■ WORK ITEM: Look below and pull out each line with the word "width".

■ GIVEN DATA:

┄┄┄┄┄┄

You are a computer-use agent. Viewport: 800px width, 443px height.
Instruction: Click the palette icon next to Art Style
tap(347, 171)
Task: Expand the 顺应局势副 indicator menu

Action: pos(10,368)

┄┄┄┄┄┄

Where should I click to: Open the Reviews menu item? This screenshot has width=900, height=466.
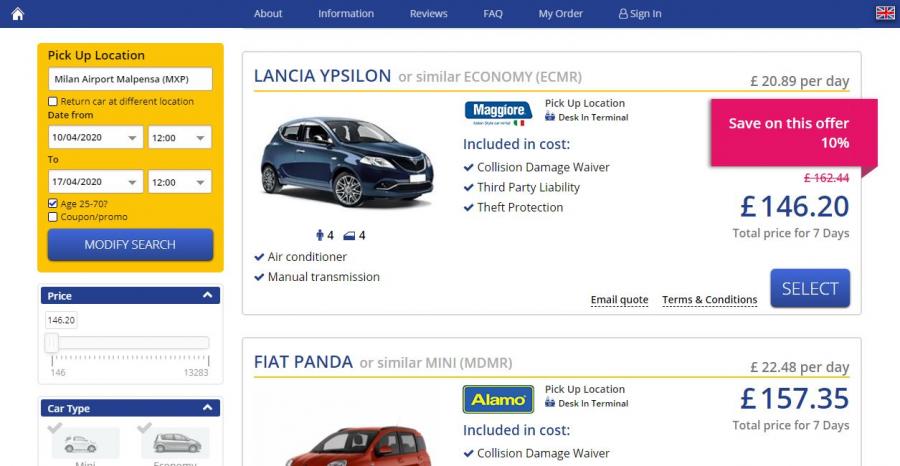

┄┄┄┄┄┄

■ EXERCISE SOLUTION:
You are a computer-use agent. Viewport: 800px width, 443px height.
Where should I click to: Open the Reviews menu item? This screenshot has width=900, height=466.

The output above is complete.